__TASK DESCRIPTION__:
Copy the passage on transubstantiation below word for word, from "And non-Catholic Christians, like" to "Supper (the Eucharist).".
[Start of EXCERPTED TEXT]
No.  We do not believe that the form of bread or the form of wine changes at all.  Rather, what we believe is that the substance of bread and wine changes into something (Someone) else.  And here,"substance" is a specific metaphysical term used in the language of Scholastic / Aristotelian philosophy – the language which was used to define our dogmatic doctrine.  And what it refers to is the **essence** of the very thing itself.  For example, if I have an ordinary piece of bread, that piece of bread possesses both a physical reality and a metaphysical reality.  It is both something I can see, touch, and taste (its physical properties) and it is something that exists as a reality beyond the perception of my senses (its metaphysical reality).  For, if I were to leave the room, the bread would still objectively be there.  Our Catholic belief is not that the physical properties of bread and wine change.  Rather, we specifically teach (as stated in the Catechism sections that you quote from above) that Christ is substantially present"UNDER THE SPECIES of bread and wine", meaning that the "species"(the "physical properties" also called "accidents" in the language of Aristotelian / Scholastic philosophy) remain the same.  And so our senses (sight, taste, touch, etc.) only perceive bread and wine.  However, the metaphysical properties of the bread and wine (that is, the substances of the bread and wine) do change in a miraculous act of God which we call "Transubstantiation".  In other words, Jesus is truly, wholly, entirely, and substantially present in the Eucharist in a metaphysical sense, whereas the physical "species" (i.e., the physical properties – everything that can be perceived by our senses) of bread and wine remain the same.
And non-Catholic Christians, like yourself, believe is something very close to this in terms of our justification before God through Christ Jesus.  For, as St. Paul says in Scripture, "In Christ, we are made into a 'new creation'."  Now, clearly, this does not apply to our form – our"physical properties", since we don't look any different; and the world does not see any obvious physical change in a person when he or she becomes a believer in Christ.  However, according to the words of Scripture, we know that a metaphysical change HAS taken place – that the former sinner has been re-created in the image and likeness of Jesus, and is now a new creation.  Ergo, the metaphysical substance has changed.  Truly, wholly, entirely, and substantially.  And this is all we believe when it comes to the nature of the Lord's Supper (the Eucharist).
[End of EXCERPTED TEXT]
[Start of MATERIAL]
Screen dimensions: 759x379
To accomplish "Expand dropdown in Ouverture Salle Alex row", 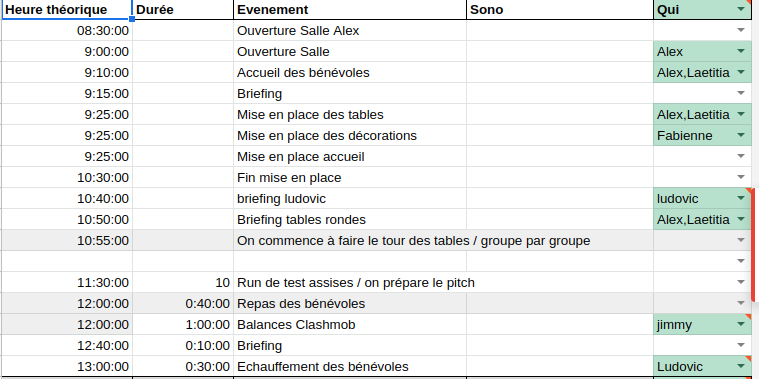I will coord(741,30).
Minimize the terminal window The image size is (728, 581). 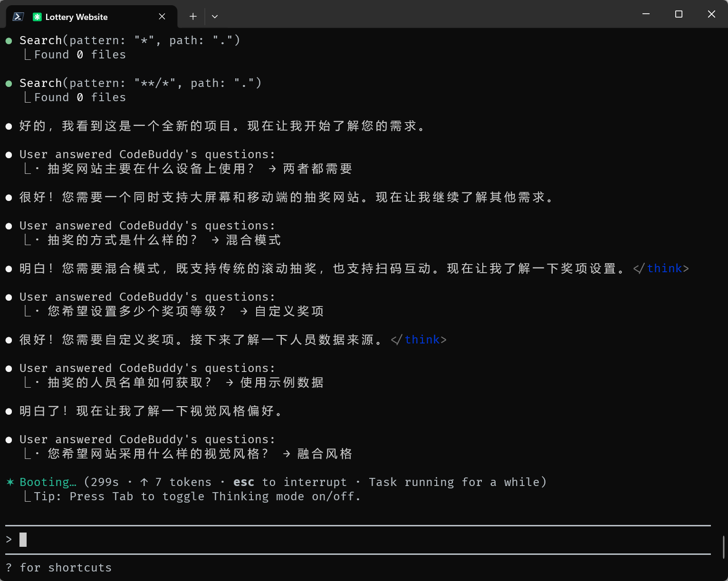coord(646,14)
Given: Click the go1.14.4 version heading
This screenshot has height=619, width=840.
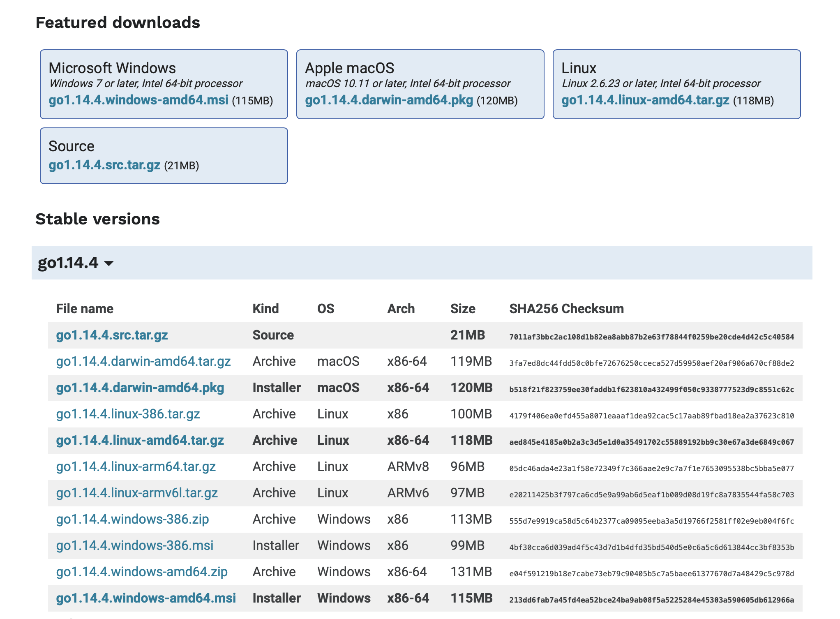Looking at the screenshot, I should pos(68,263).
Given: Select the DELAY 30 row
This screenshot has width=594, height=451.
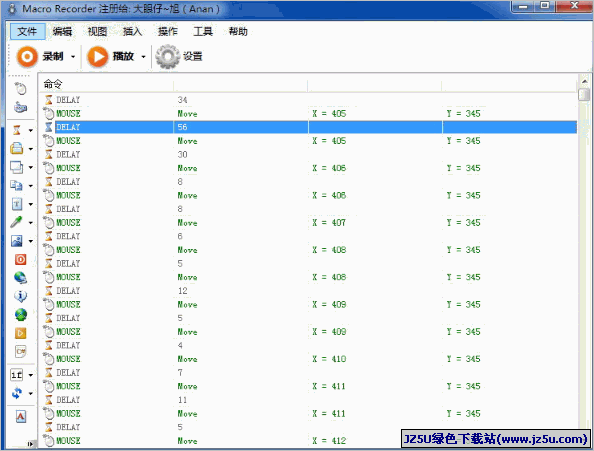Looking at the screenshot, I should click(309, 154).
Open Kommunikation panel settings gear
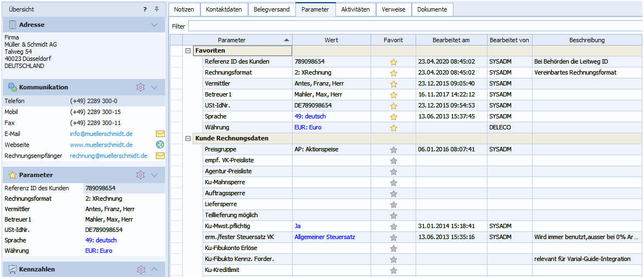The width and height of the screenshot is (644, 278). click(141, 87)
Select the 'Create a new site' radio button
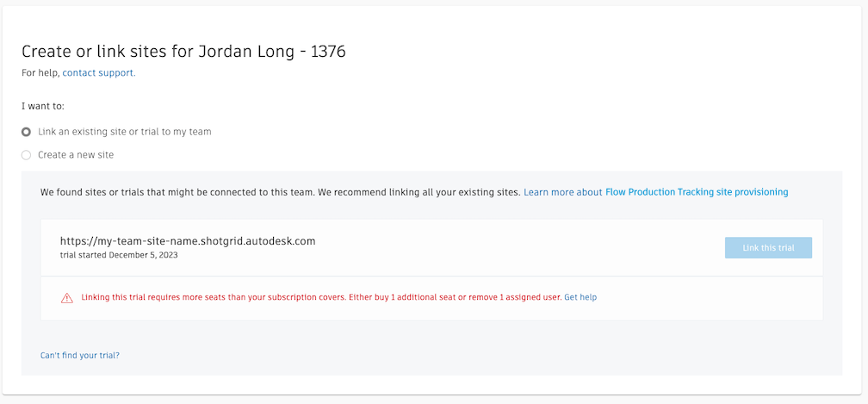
[End of MATERIAL]
__OUTPUT__:
And non-Catholic Christians, like yourself, believe is something very close to this in terms of our justification before God through Christ Jesus.  For, as St. Paul says in Scripture, "In Christ, we are made into a 'new creation'."  Now, clearly, this does not apply to our form – our"physical properties", since we don't look any different; and the world does not see any obvious physical change in a person when he or she becomes a believer in Christ.  However, according to the words of Scripture, we know that a metaphysical change HAS taken place – that the former sinner has been re-created in the image and likeness of Jesus, and is now a new creation.  Ergo, the metaphysical substance has changed.  Truly, wholly, entirely, and substantially.  And this is all we believe when it comes to the nature of the Lord's Supper (the Eucharist).